Improved extreme learning machine based on quantum genetic algorithm and its application
Li Xueyan1,Liao Yipeng2
(1.College of Artificial Intelligence,Yango University,Fuzhou 350015,China; 2.College of Physics and Information Engineering,Fuzhou University,Fuzhou 350108,China)
Abstract:Artificial neural network is an important learning method of machine learning,and this paper mainly studies the optimization and improvement of the new training method of neural networkthe algorithm of extreme learning machine.This paper firstly studies traditional neural network algorithms,introduces the main ideas and processes of the algorithm, and compares it with the traditional algorithm to show its characteristics and advantages.Secondly,due to the fact that the algorithm has no small flaws in the accuracy of the prediction and the stability of the application,by describing several intelligent optimization algorithms and comparing their advantages and disadvantages, it introduces the focus of this article quantum genetic algorithm,and uses this algorithm to select the optimal weight and threshold to give the test network,to achieve good results.Finally,the steps and processes of the improved limit learning machine algorithm for experimental simulation and result analysis on MATLAB are introduced.The experimental results show that the improved algorithm has an advantage over the classical algorithm in the prediction of regression problems,with higher prediction accuracy and more stable results.The accuracy of classification is also overwhelming.

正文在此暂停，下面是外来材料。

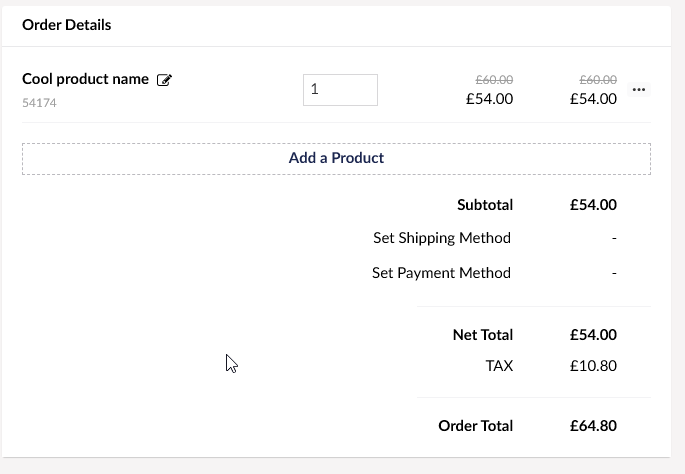Screen dimensions: 685x474
Task: Click the struck-through £60.00 line total
Action: coord(598,80)
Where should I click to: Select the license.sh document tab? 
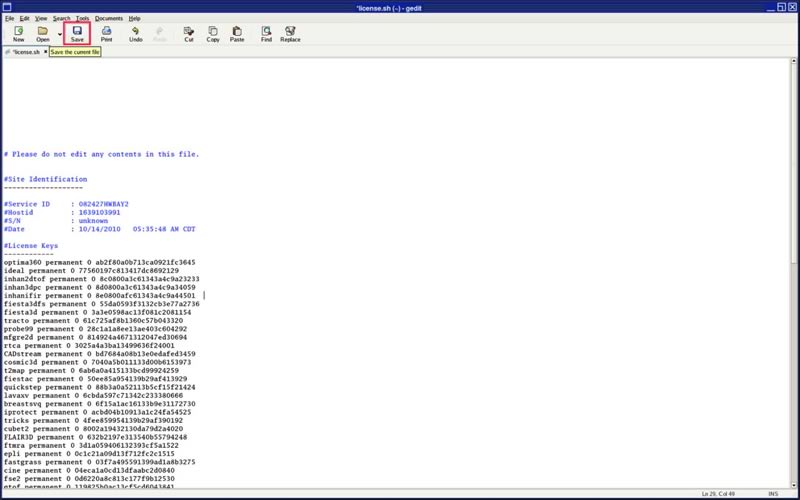pos(24,52)
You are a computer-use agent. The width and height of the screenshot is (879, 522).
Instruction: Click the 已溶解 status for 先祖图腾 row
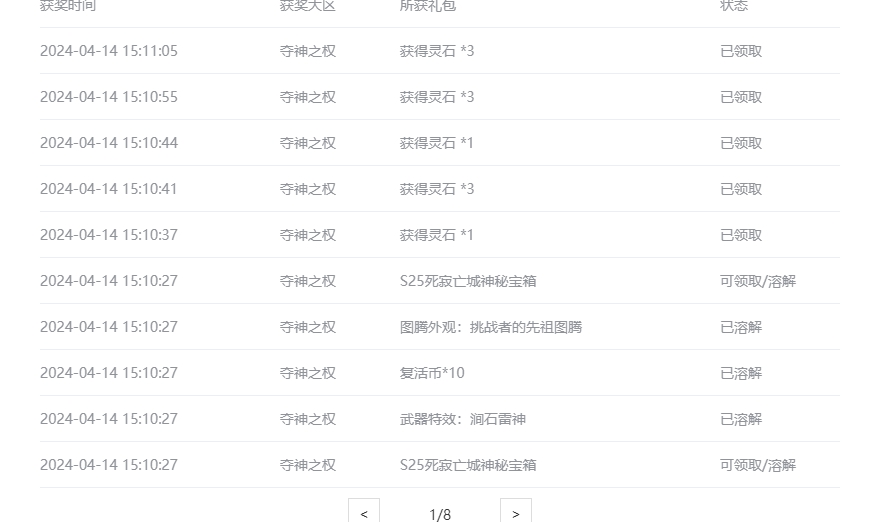[741, 327]

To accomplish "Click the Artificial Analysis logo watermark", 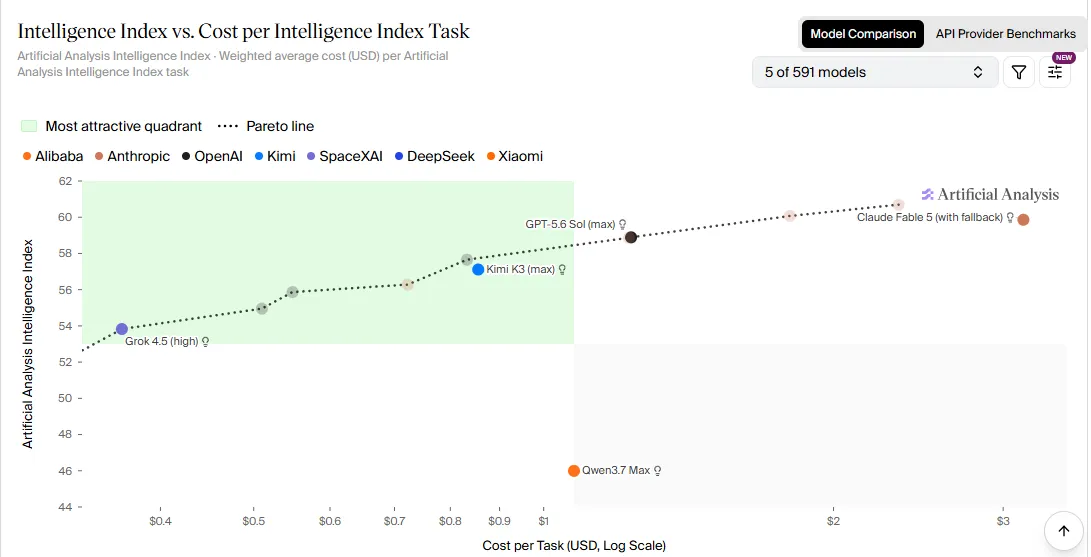I will (x=990, y=195).
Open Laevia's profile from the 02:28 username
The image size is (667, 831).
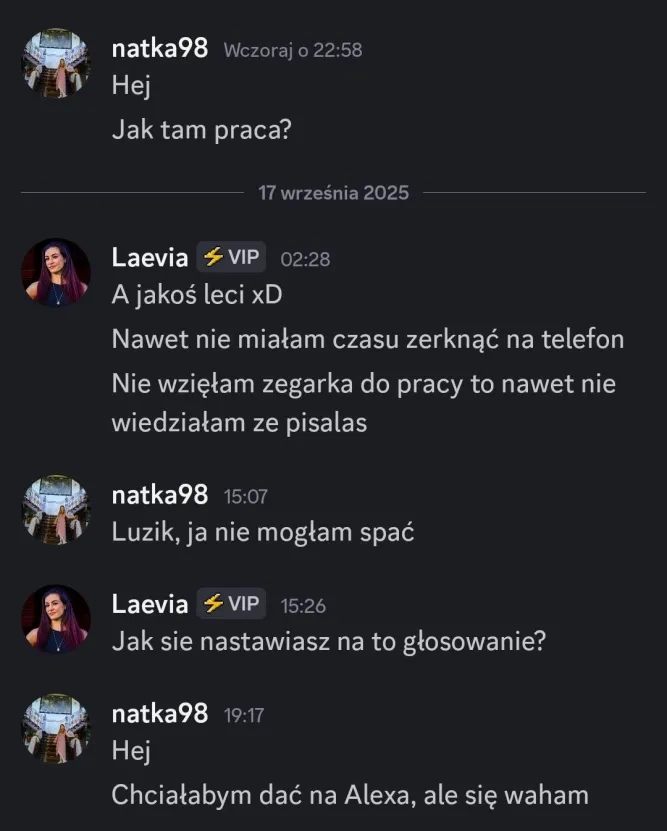150,258
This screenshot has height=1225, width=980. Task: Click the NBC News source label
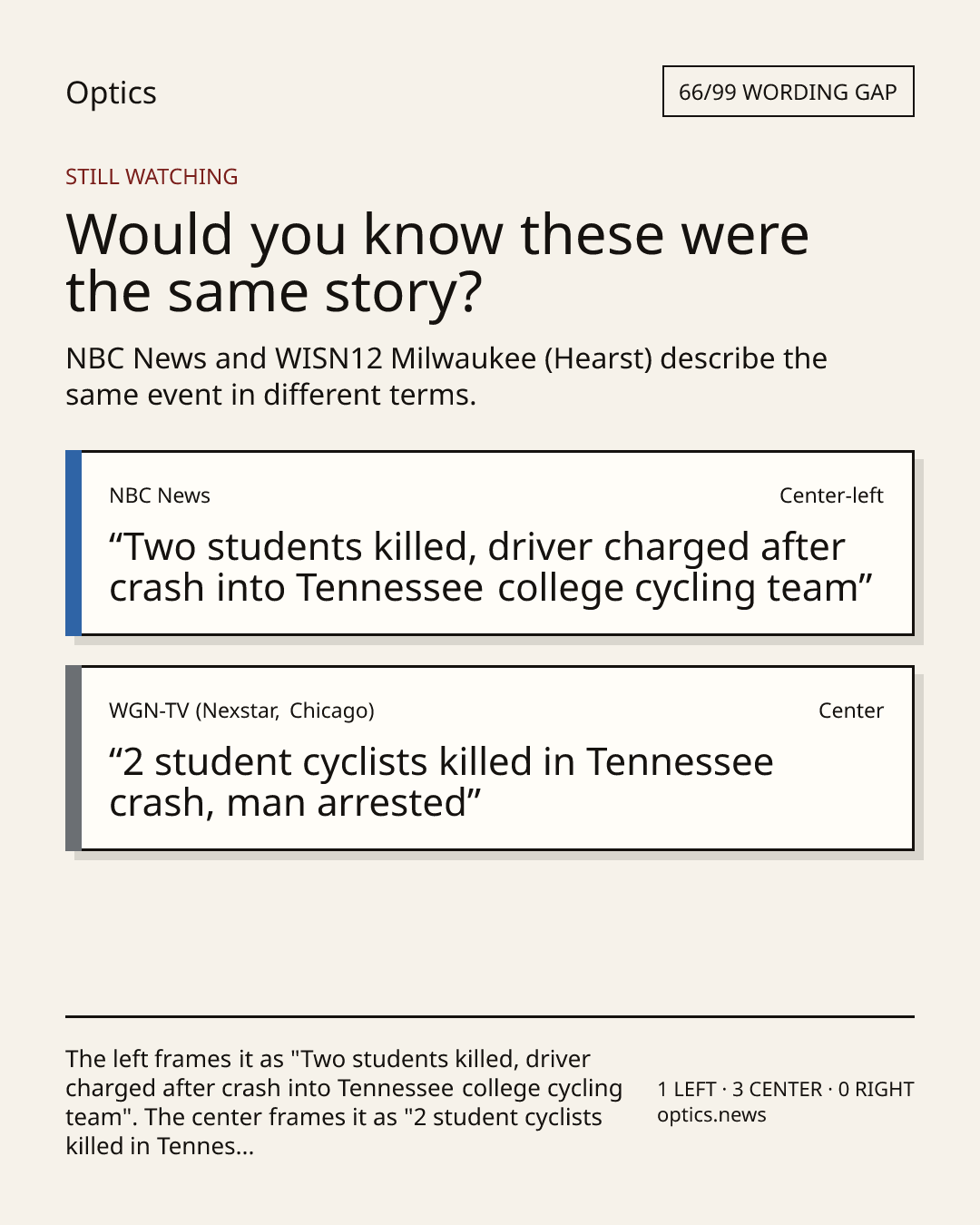pos(160,495)
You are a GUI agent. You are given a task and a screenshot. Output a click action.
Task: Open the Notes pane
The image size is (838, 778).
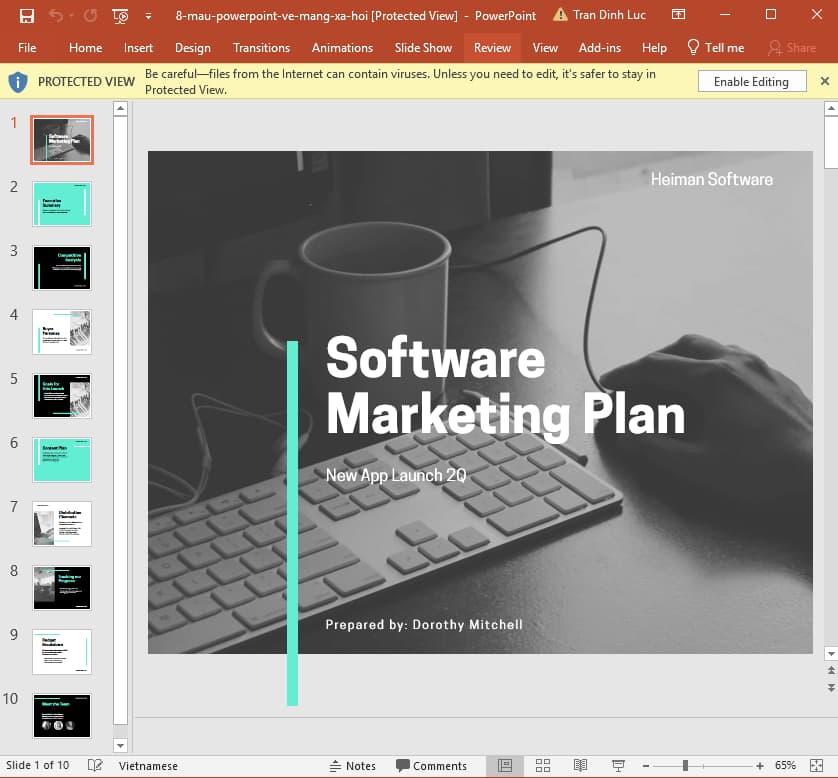[352, 765]
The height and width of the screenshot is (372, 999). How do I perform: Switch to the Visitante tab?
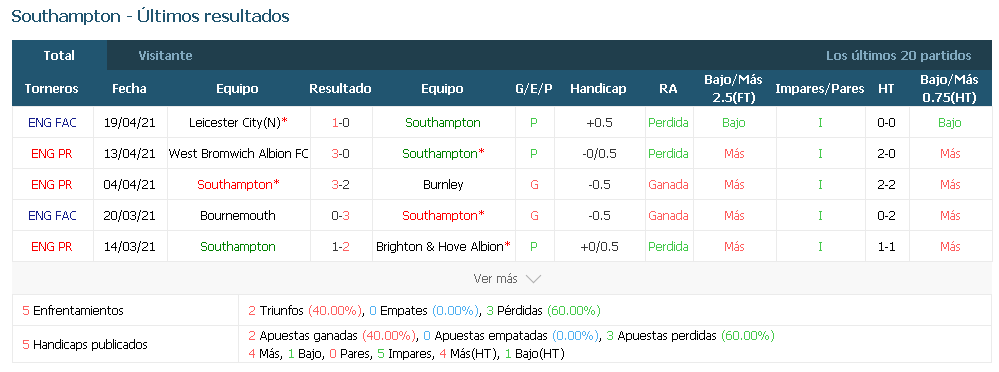pyautogui.click(x=166, y=55)

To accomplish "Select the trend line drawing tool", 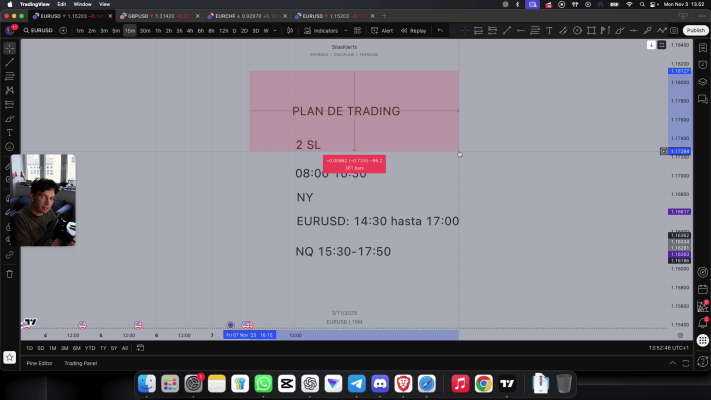I will coord(10,62).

Key words :extreme learning machine;quantum genetic algorithm;regression fit;classification;artificial neural networks
0 引言
人工神经网络是机器学习的一种重要学习方式,而对神经网络的研究已经很久了,有些训练算法已经非常成熟,如经典的多层前馈(Back Propagation,BP)神经网络等,应用已经非常广泛,大量地应用于回归拟合和分类问题之中。但是这种被广泛应用于多层前馈神经网络的经典训练算法,大多是基于梯度下降的方式来调整权值和阈值。这类算法的训练速度慢、有可能得到的不是全局最优而是陷入局部最优,还有着参数调整复杂的问题。HUANG G B等人在2004年提出了一种新型的前馈神经网络即极限学习机(ELM)。极限学习机(Extreme Learning Machine,ELM)是用于单隐层神经网络(Single hidden LayerFeedforward Neural networks,SLFNs)训练的一种高效的训练算法。ELM不同于经典的神经网络,它不需要梯度下降算法中繁琐的迭代过程去调参而耗费很多时间。其随机产生所有的权值和隐层节点阈值。并且它在训练中一直不变,需要人为设定的只有节点个数,然后求逆矩阵得到输出权值,便能计算得到最优值。相较于传统的SLFNs,ELM的训练速度显著提升,效率远高于之前算法,且泛化性能好。ELM作为优秀的分类器,拥有良好的应用前景。但是在实际应用中,尤其是在处理回归拟合的问题上,它的效果并不好,准确度一般。为了达到理想的误差精度,ELM需要庞大的隐含层神经元。而由于它的输入权值和阈值是随机设定的,这导致庞大的基数中有很多神经元是无效的,即存在随机出的输入权值和阈值为0。